The walking-eating connection has been much on my mind lately because I’ve been reading a new book, A Man In A Hurry: the extraordinary life and times of Edward Payson Weston, the world’s greatest walker,  which was sent to me by Helen Harris, one of its authors, along with Nick Harris and Paul Marshall.


I came across Weston while researching The Lost Art of Walking, and he did seem an amazing character, one of those late 19th early 20th century professional, competitive walkers, who walked the length and breadth of America, and occasionally England, entering races that could be hundreds of miles long, often cheered by vast crowds that Lady Gaga would envy.  Between 1865 and 1879 he walked 53,000 miles, and he kept on walking one way or another until his death in 1929.  I only knew what I’d pieced together from various sources: this, as far as I know, is the first-book length study.

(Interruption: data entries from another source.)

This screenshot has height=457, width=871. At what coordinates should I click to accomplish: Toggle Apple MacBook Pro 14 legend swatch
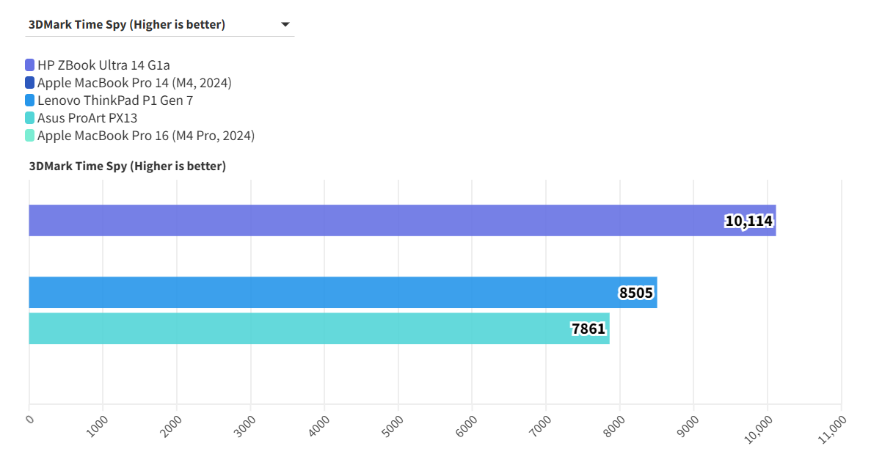point(29,83)

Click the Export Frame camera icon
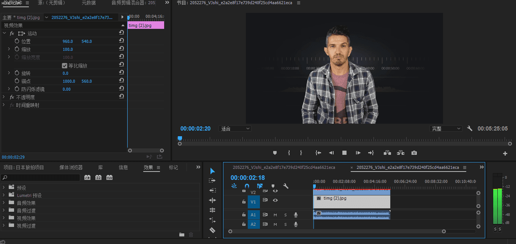(x=414, y=153)
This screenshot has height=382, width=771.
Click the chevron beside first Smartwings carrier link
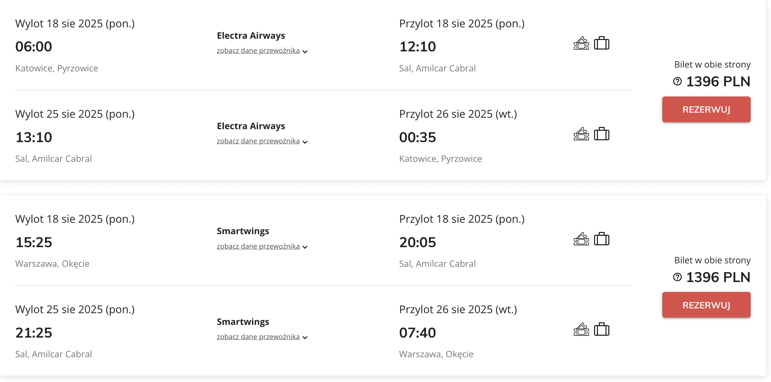coord(305,247)
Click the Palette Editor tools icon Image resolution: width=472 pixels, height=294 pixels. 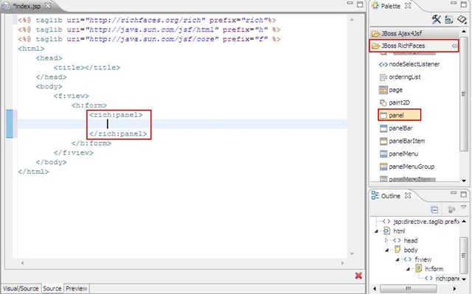[x=436, y=19]
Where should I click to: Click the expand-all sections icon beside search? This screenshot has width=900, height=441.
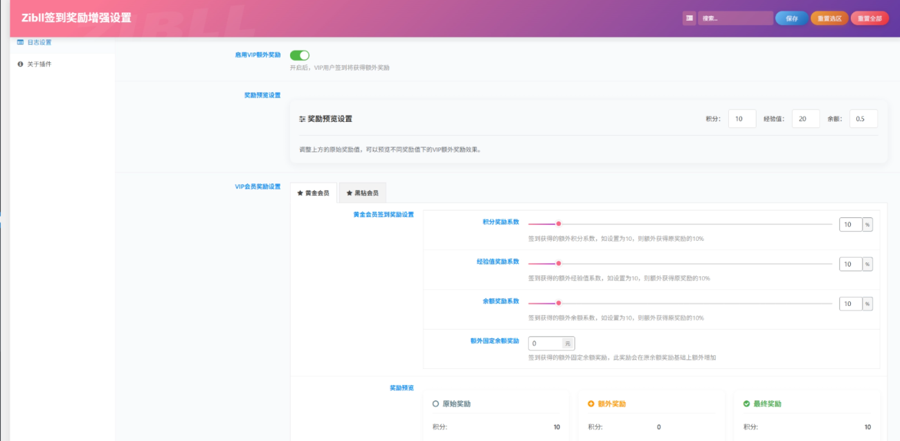pos(689,19)
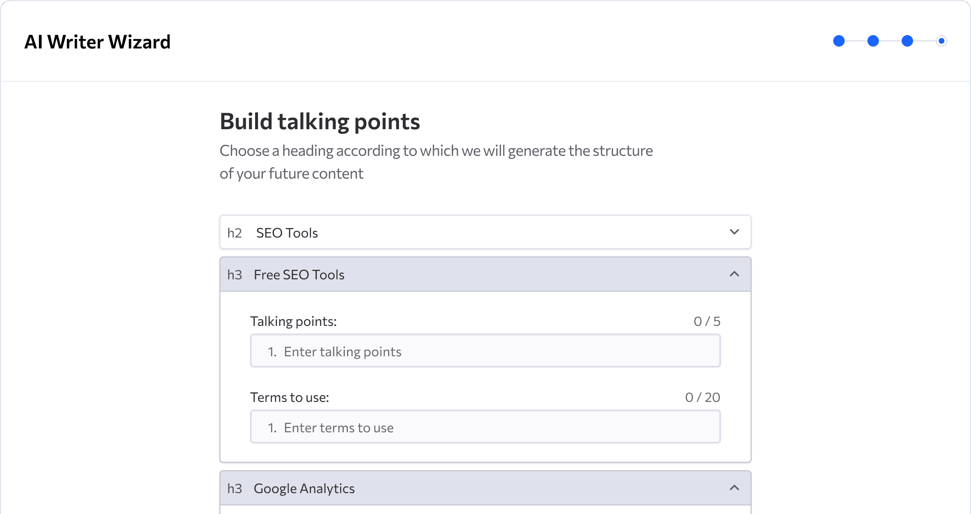Open the SEO Tools heading row
Image resolution: width=971 pixels, height=514 pixels.
click(x=486, y=232)
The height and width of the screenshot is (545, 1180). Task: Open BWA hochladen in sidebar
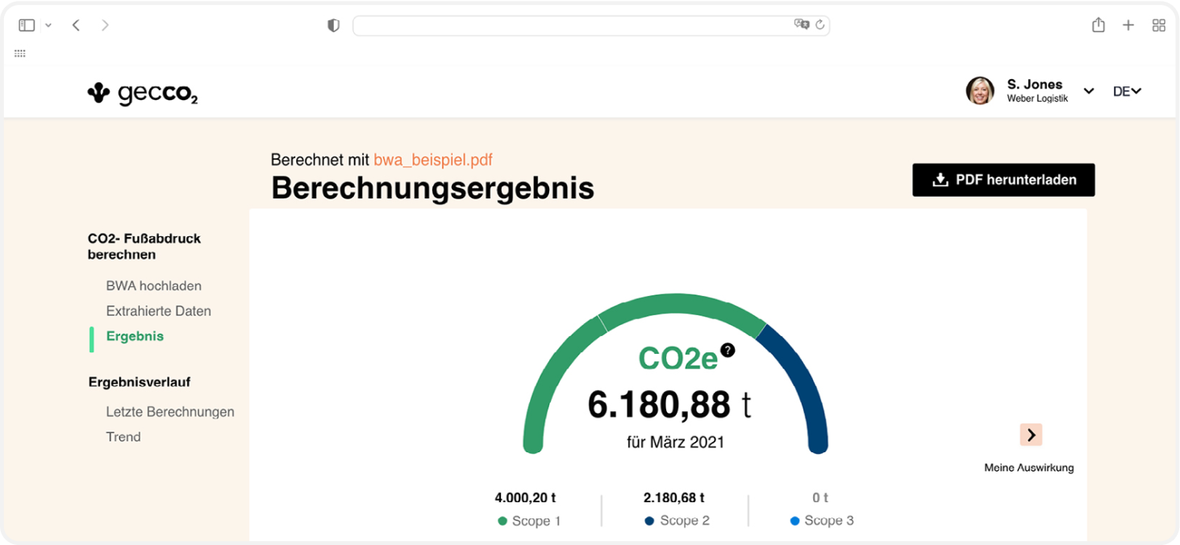pos(153,285)
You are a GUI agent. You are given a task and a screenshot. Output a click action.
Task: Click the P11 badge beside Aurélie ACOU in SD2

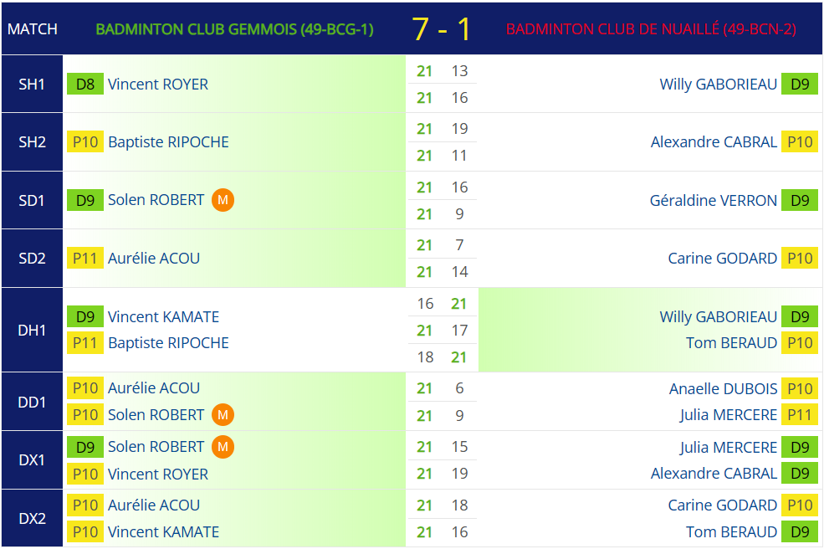(x=85, y=259)
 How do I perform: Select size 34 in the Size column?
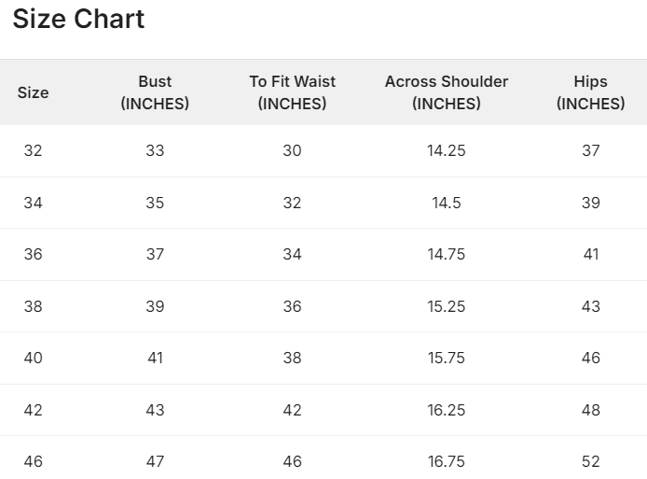(33, 203)
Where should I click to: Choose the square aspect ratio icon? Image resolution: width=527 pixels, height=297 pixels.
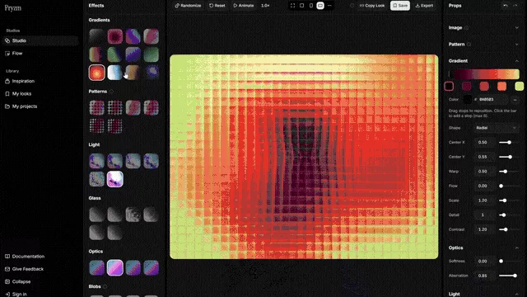pos(302,6)
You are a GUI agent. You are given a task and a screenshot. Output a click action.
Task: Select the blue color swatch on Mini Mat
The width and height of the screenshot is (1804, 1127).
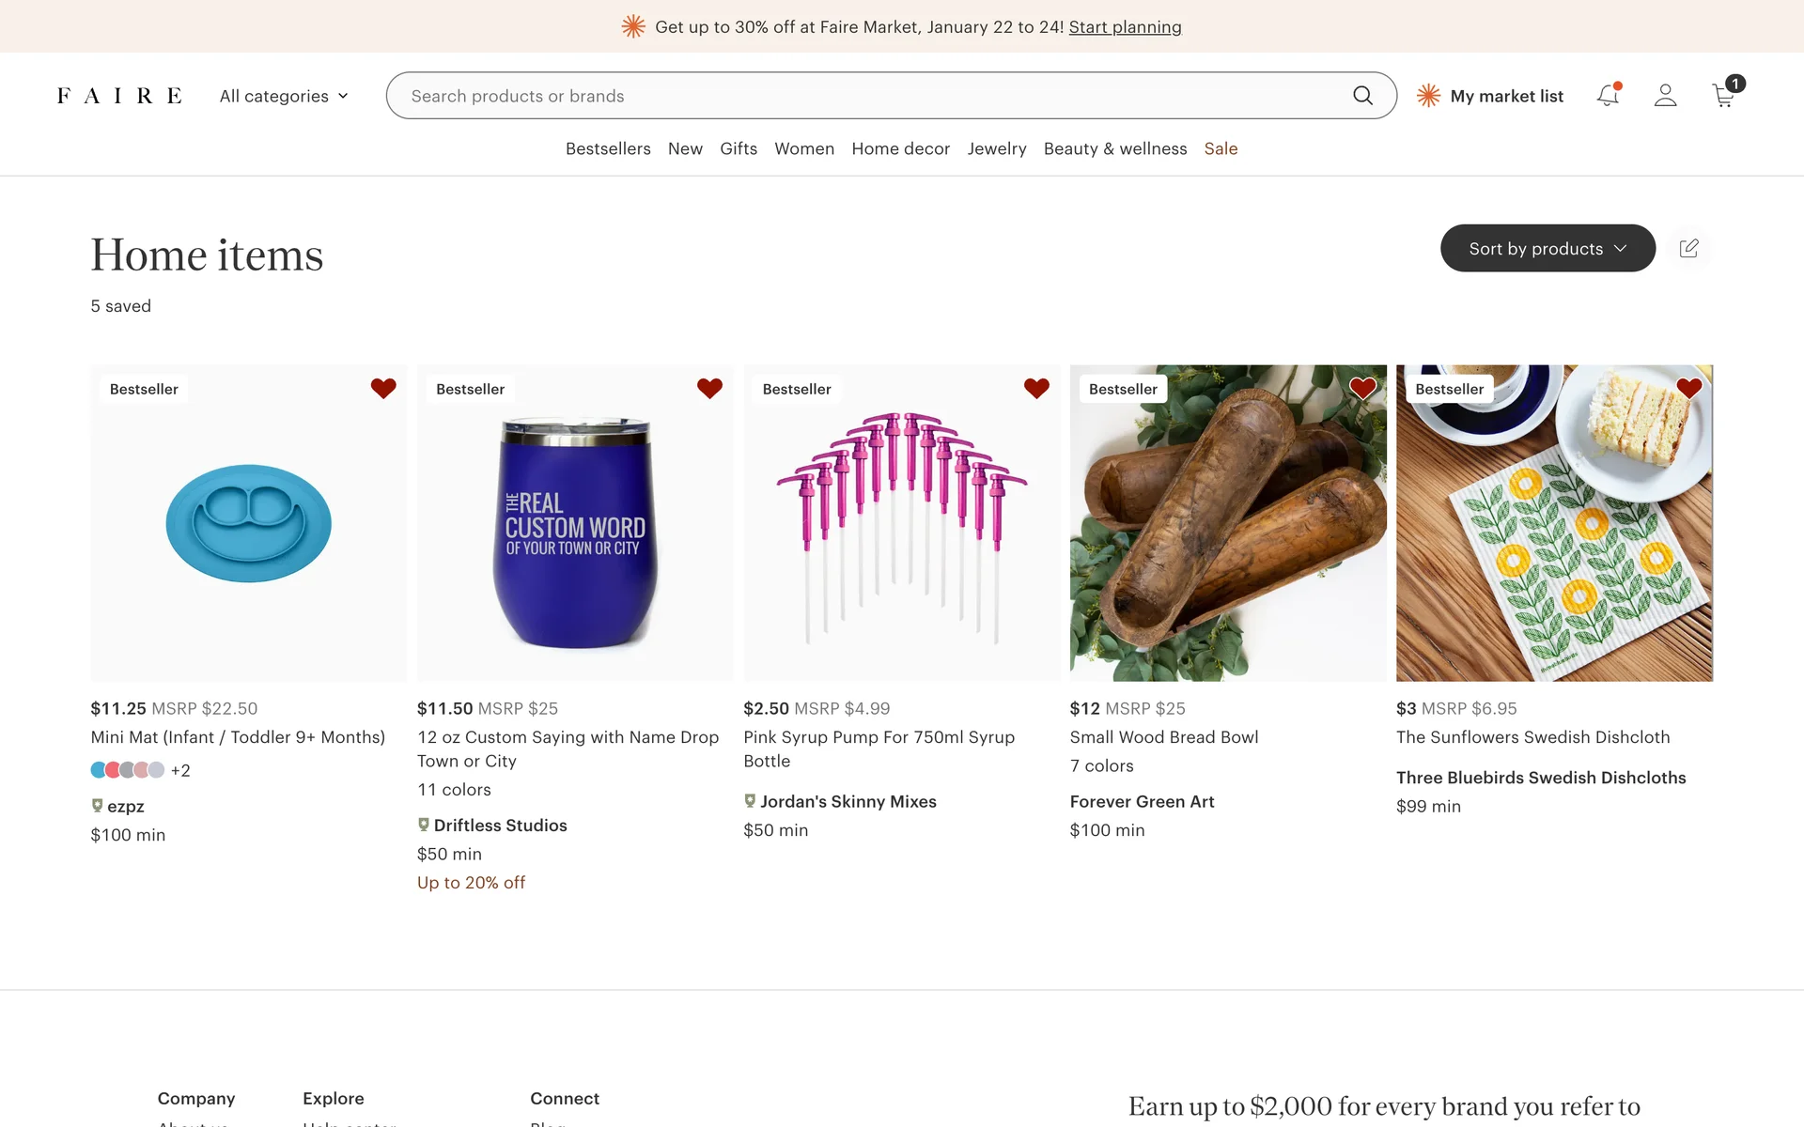[x=98, y=770]
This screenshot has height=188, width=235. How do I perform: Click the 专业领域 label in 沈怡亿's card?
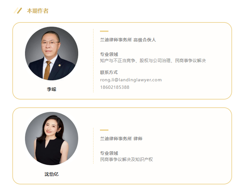[109, 153]
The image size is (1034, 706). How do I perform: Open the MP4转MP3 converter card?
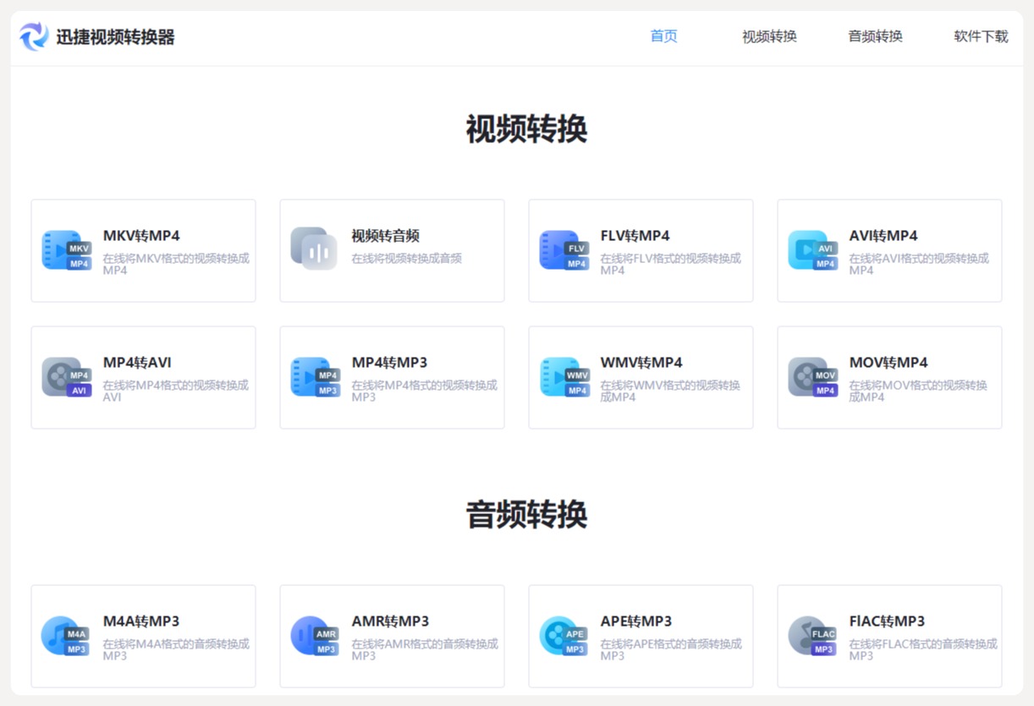(391, 377)
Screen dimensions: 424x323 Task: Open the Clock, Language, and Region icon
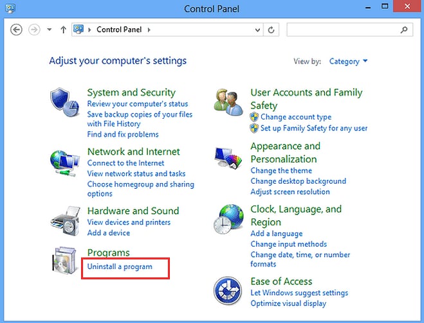[x=228, y=219]
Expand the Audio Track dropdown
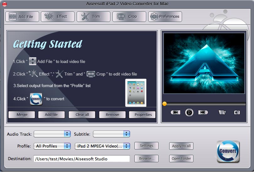The image size is (254, 172). click(x=52, y=134)
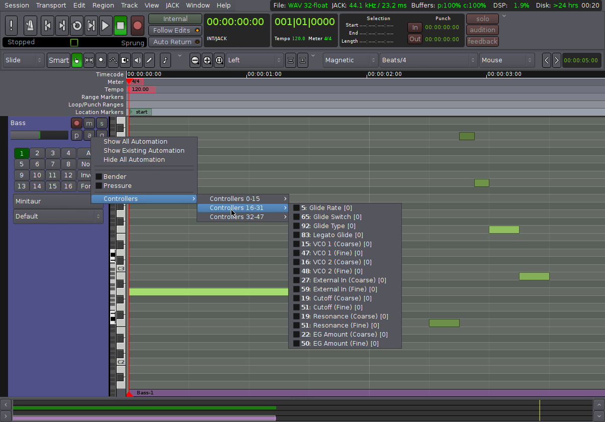
Task: Click the start location marker
Action: coord(141,112)
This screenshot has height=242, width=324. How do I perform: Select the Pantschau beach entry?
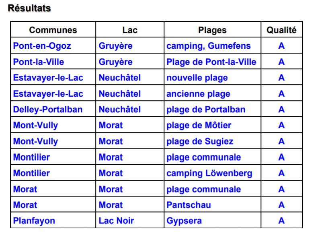[x=189, y=205]
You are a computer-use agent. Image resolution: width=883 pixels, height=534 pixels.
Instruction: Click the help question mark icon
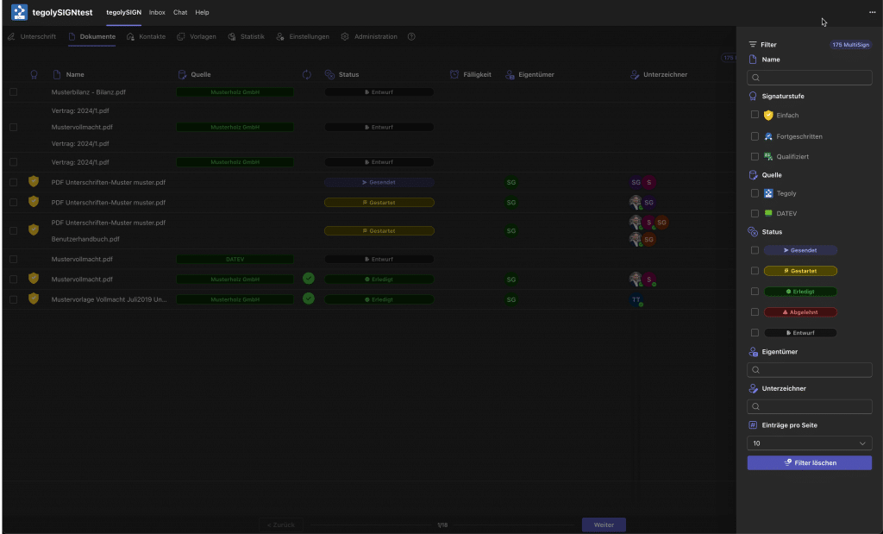(x=411, y=37)
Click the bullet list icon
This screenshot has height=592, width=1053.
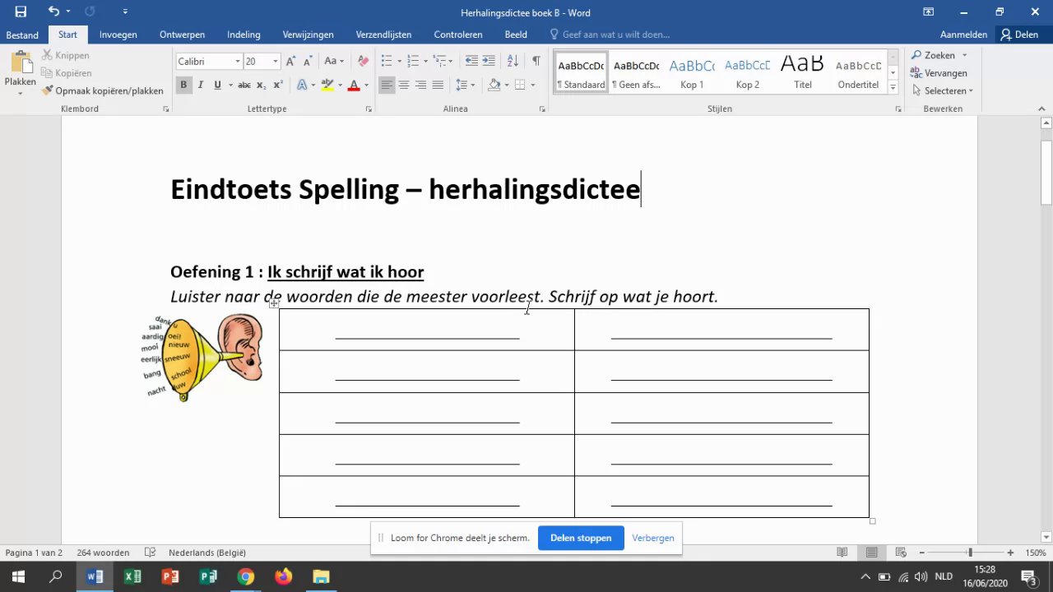pyautogui.click(x=387, y=61)
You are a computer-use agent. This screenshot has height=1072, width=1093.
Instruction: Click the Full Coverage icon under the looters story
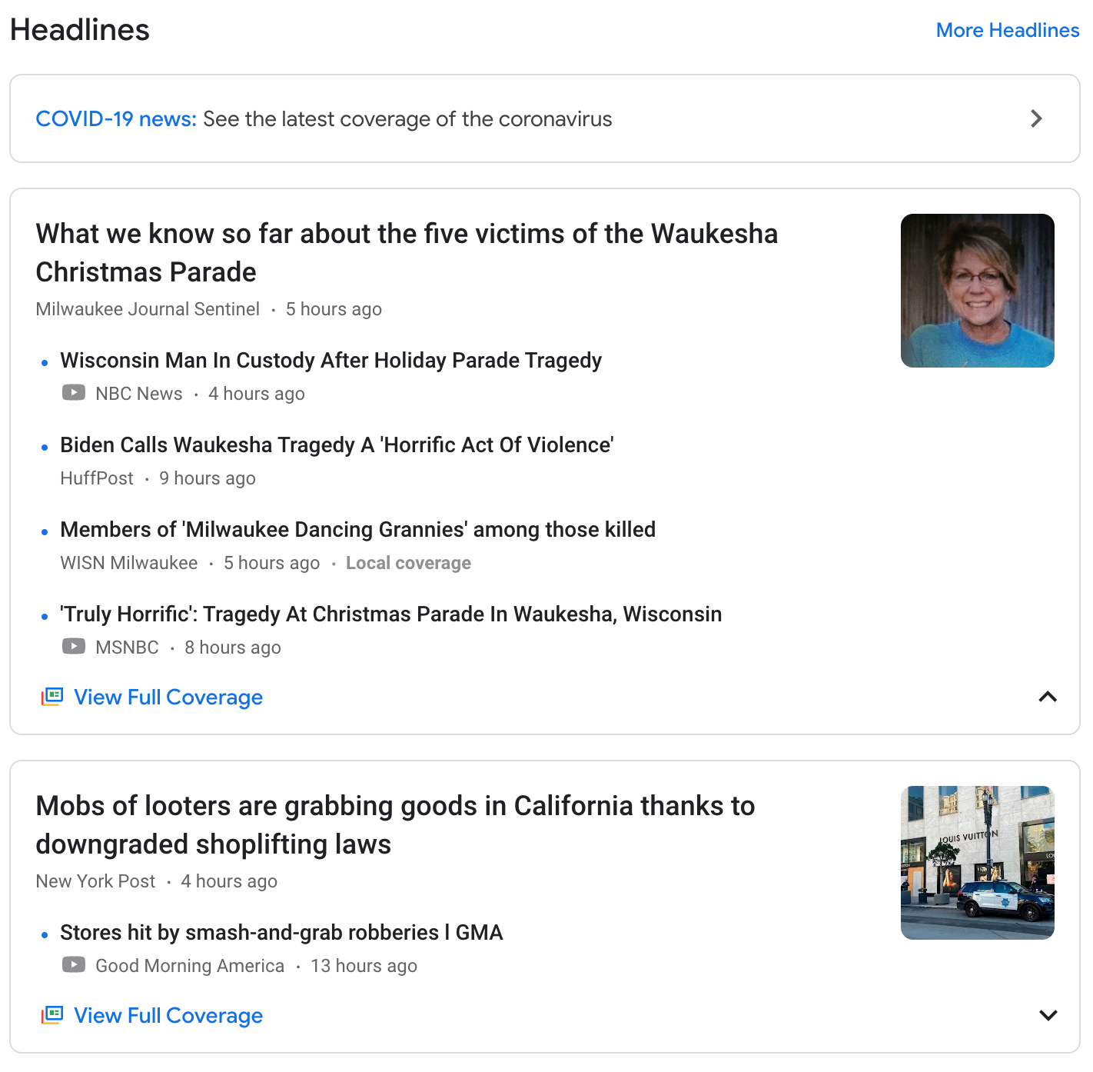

It tells us that when Weston was undertaking a seriously long race, he’d use the first 24 hours to “break the neck” of the walk, hoping to cover 112 miles in that time.  But to accomplish this he’d eat nothing solid, getting by on beef tea, prune tea, coffee, egg yolks, gruel and blancmange.  Once the hard work was done he’d eat a more conventional diet, though one that modern athletes (and walkers) would find pretty heavy - cold beef, mutton chops, potatoes, oranges, lemons, grapes bread and butter and Peek Frean milk biscuits.

Biscuits aside, it seems that Weston also got plenty of energy from chewing coca leaves, which was perfectly legal at the time, and the effects of cocaine were little understood.  But “stimulants” were a mixed blessing for the walker.  In 1885 he competed against Daniel O’Leary – “2,500 miles a day (but not Sunday) in numerous locations until the distance was done.”  By the 44th day they’d both walked more than 2000 miles, but O’Leary was in bad shape, yelling at Weston and pushing him off the track.  Next they were headed for Chicago, but O’Leary didn’t show up and Weston was declared the winner, though he did carry on to complete the full mileage.

Weston said to a reporter, “You see, about a week before we finished the contest, Dan commenced to take stimulants pretty freely.  I don’t mean that he went on a spree.  But the fact is that he was so exhausted that whisky was the only thing which could keep hi up.  Food had no effect on him … It will be a long time before he will be able to do much walking.”